#### Assigned task 1:
According to the article on the enzalutamide trial, about how many patients will the ENDEAR trial enroll?
#### Assigned task 2:
Print the part of the article on the enzalutamide trial that opens with the words containing "The trial’s primary" and closes with "with advanced TNBC.".

#### Document passage:
□ □ □ □ □ □ □

Japanese-based company Astellas Pharma, along with US-based biopharmaceutical company Medivation, is planning to start a Phase III clinical trial to study enzalutamide in combination with paclitaxel chemotherapy or as monotherapy versus placebo with paclitaxel, to treat patients with locally advanced or metastatic triple-negative breast cancer (TNBC).
The proposed Phase III trial, ENDEAR, is a randomised, international trial will enrol around 780 TNBC patients whose tumours test positive for a new gene expression profile, which is referred to as diagnostic-positive TNBC.
The trial’s primary efficacy endpoint is progression-free survival (PFS), defined as the time from randomisation to the first evidence of disease progression or death, whichever occurs first.
The trial will assess enzalutamide at a dose of 160mg per day taken orally, either with paclitaxel given intravenously once weekly for 16 weeks or longer at investigator discretion, or as monotherapy compared to placebo with paclitaxel.
To be led by Medivation, ENDEAR trial will start enrolling patients in the fourth quarter of this year.
Astellas Pharma senior vice-president and oncology therapeutic area head Claire Thom said: "Our initiation of this trial represents our commitment to explore the potential of enzalutamide in patients with advanced TNBC.
"The initiation of the ENDEAR trial reflects our ongoing commitment to investigate the full clinical utility of enzalutamide."
Astellas noted that anzalutamide, known by the brand name XTANDI, is not approved for use in patients with TNBC.
However, XTANDI (enzalutamide) capsules, which are an androgen receptor inhibitor that blocks multiple steps in the androgen receptor signalling pathway within the tumour cell, has been approved by the US Food and Drug Administration to treat patients with metastatic castration-resistant prostate cancer (mCRPC).
In the US, breast cancer is one of the most commonly diagnosed cancers and according to the American Cancer Society, around 246,000 new cases of breast cancer will be diagnosed in women and 40,000 women will die of breast cancer this year.
There are currently no therapies specifically approved to treat TNBC.

□ □ □ □ □ □ □

#### Saved entries:
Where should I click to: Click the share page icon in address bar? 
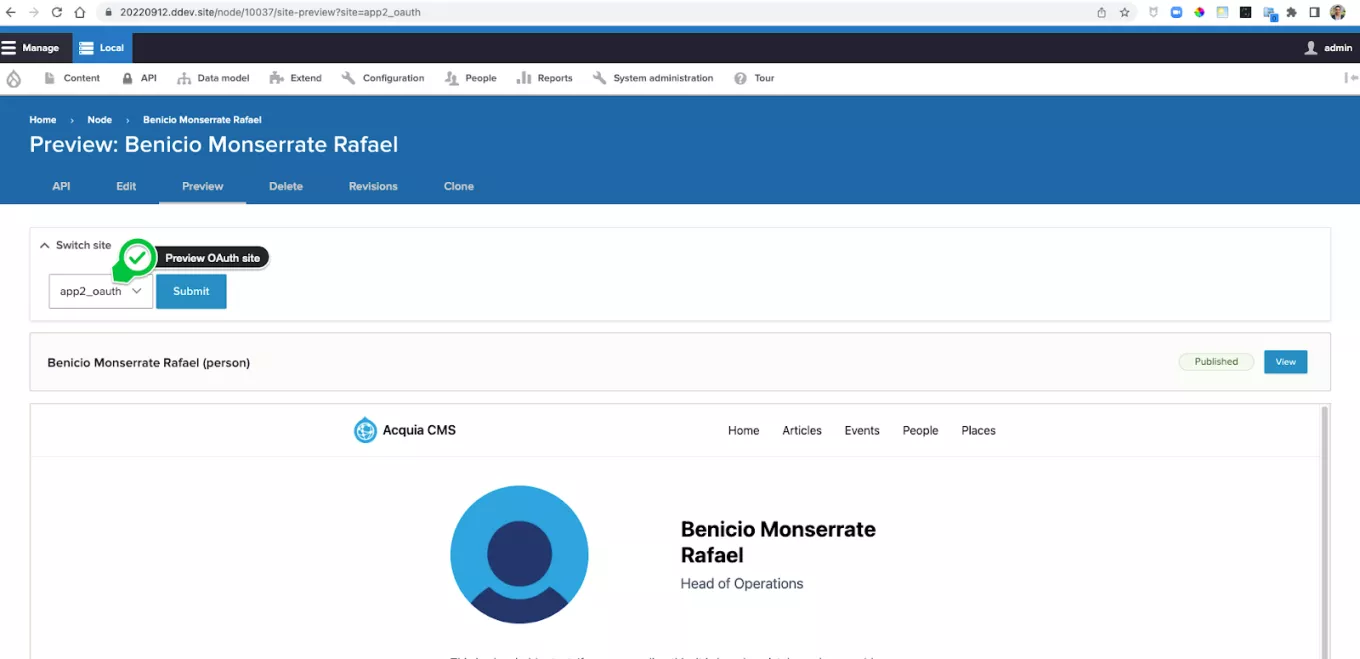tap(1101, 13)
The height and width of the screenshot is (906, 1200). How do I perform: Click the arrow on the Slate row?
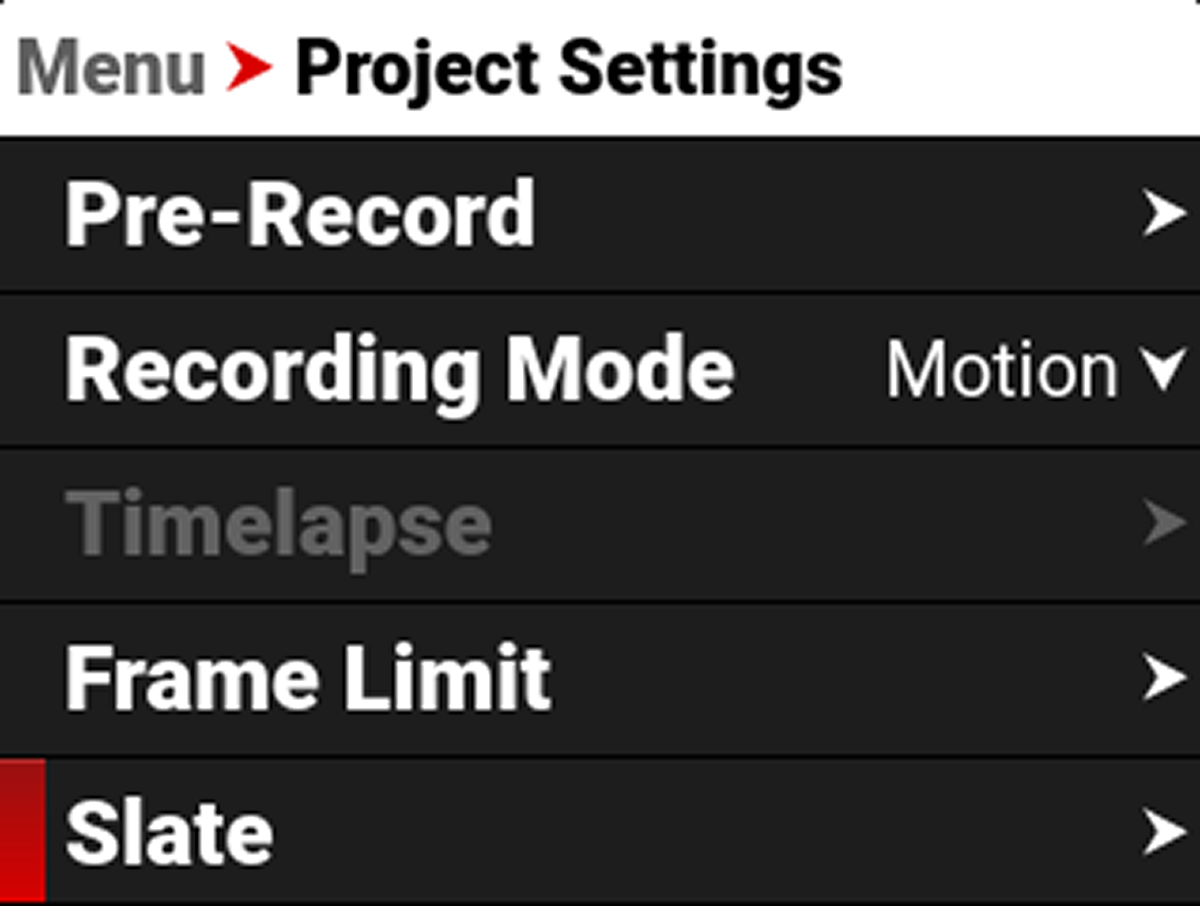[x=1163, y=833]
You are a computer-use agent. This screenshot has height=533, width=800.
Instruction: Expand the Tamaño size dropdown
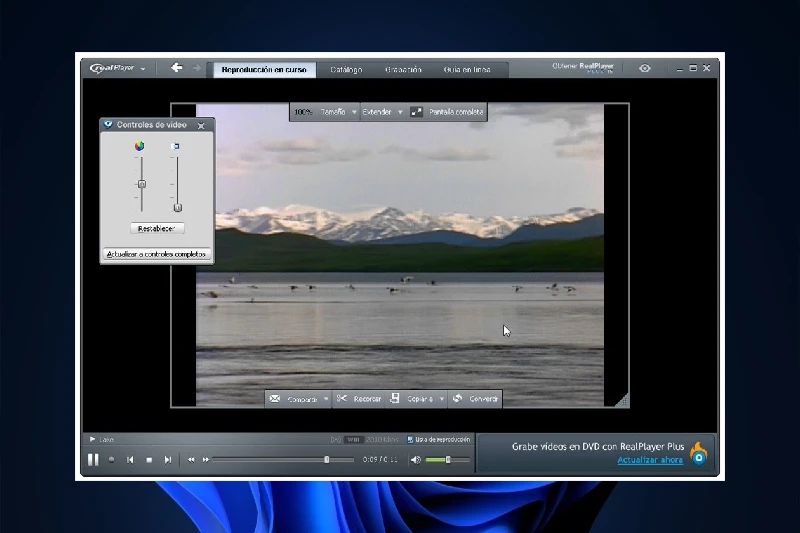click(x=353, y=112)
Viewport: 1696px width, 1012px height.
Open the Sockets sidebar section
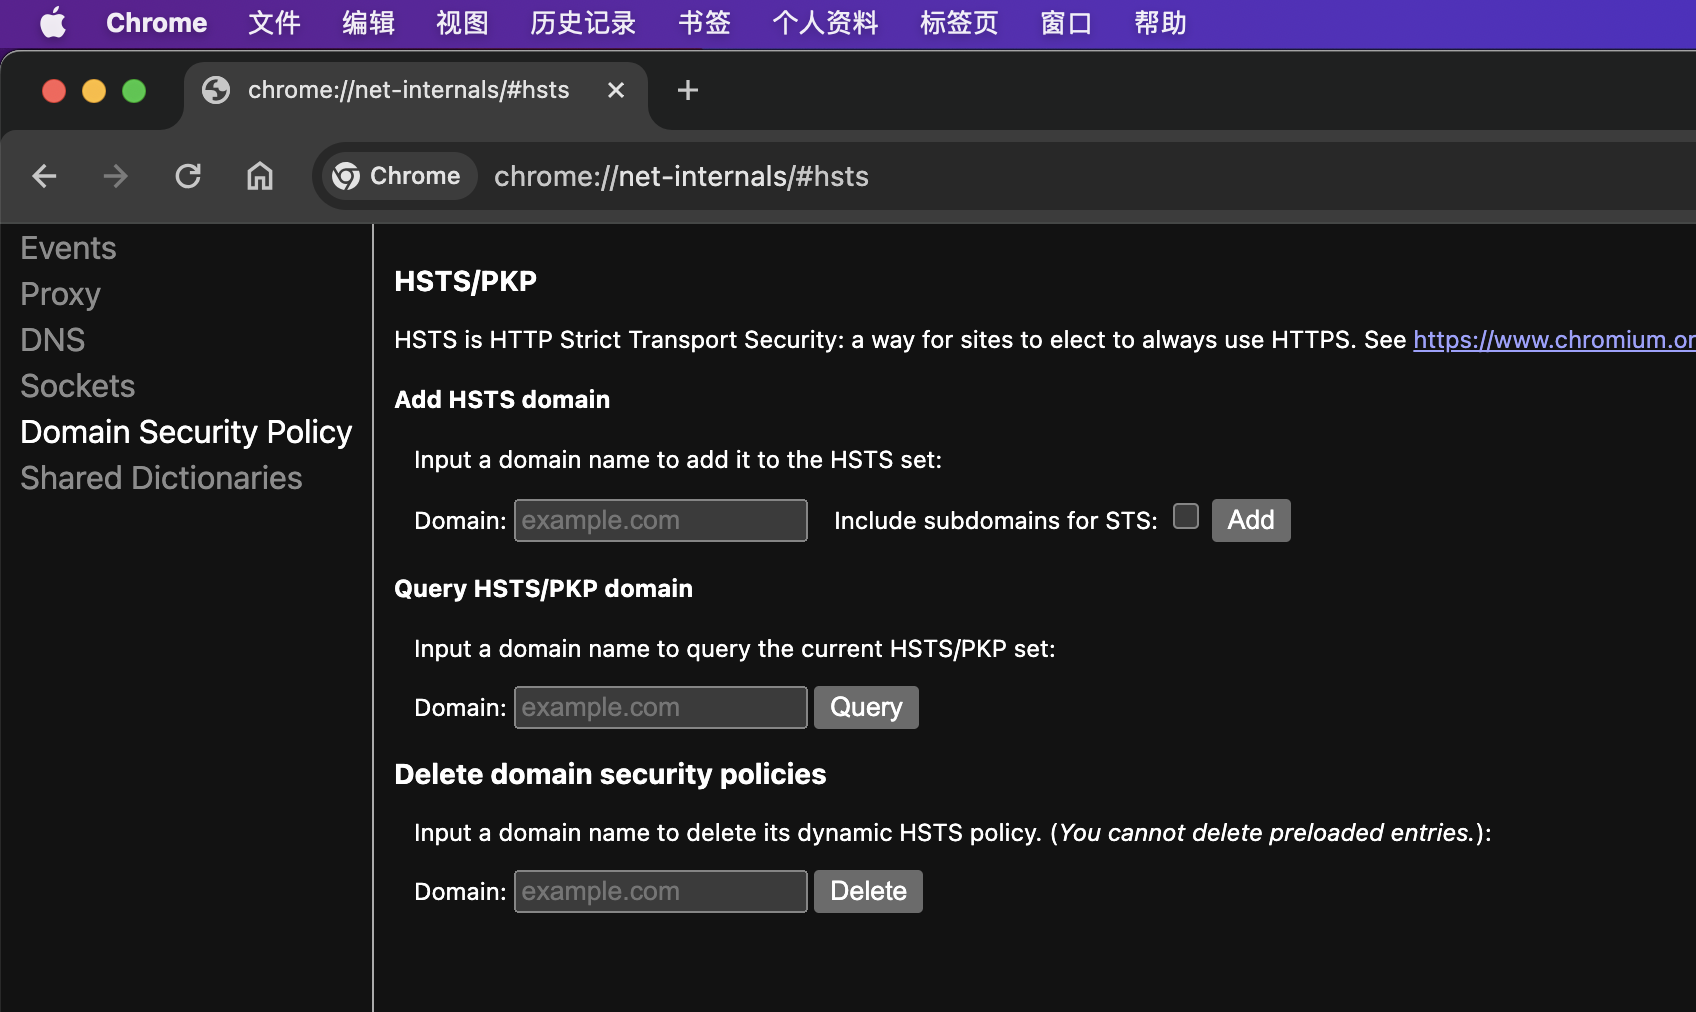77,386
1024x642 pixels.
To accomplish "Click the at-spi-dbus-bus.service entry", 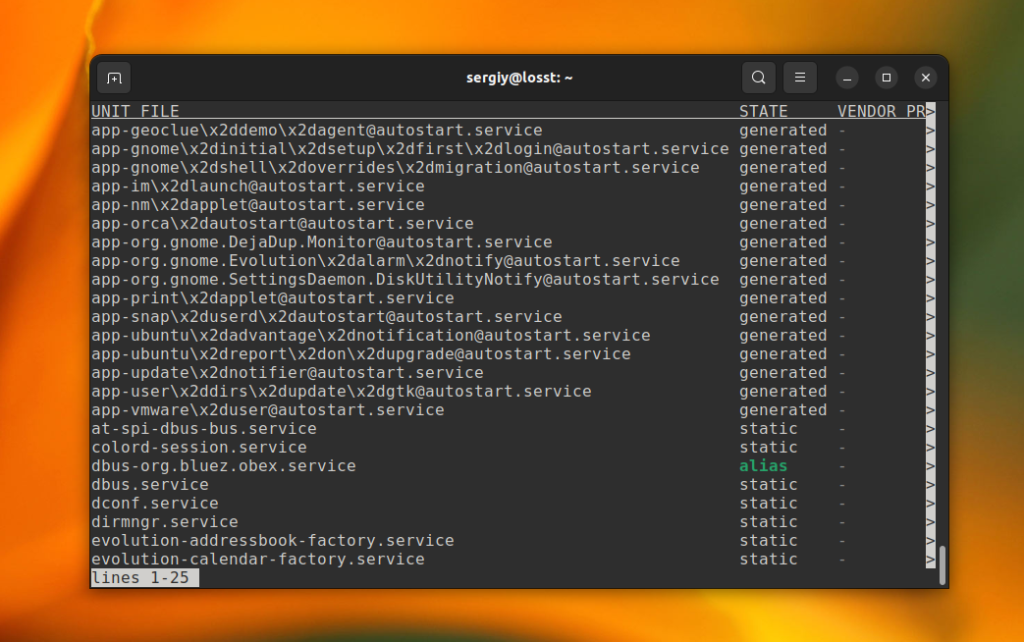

□ □ □ □ □ □ □

#### Response 1:
Around 780 patients with diagnostic-positive TNBC.

#### Response 2:
The trial’s primary efficacy endpoint is progression-free survival (PFS), defined as the time from randomisation to the first evidence of disease progression or death, whichever occurs first.
The trial will assess enzalutamide at a dose of 160mg per day taken orally, either with paclitaxel given intravenously once weekly for 16 weeks or longer at investigator discretion, or as monotherapy compared to placebo with paclitaxel.
To be led by Medivation, ENDEAR trial will start enrolling patients in the fourth quarter of this year.
Astellas Pharma senior vice-president and oncology therapeutic area head Claire Thom said: "Our initiation of this trial represents our commitment to explore the potential of enzalutamide in patients with advanced TNBC.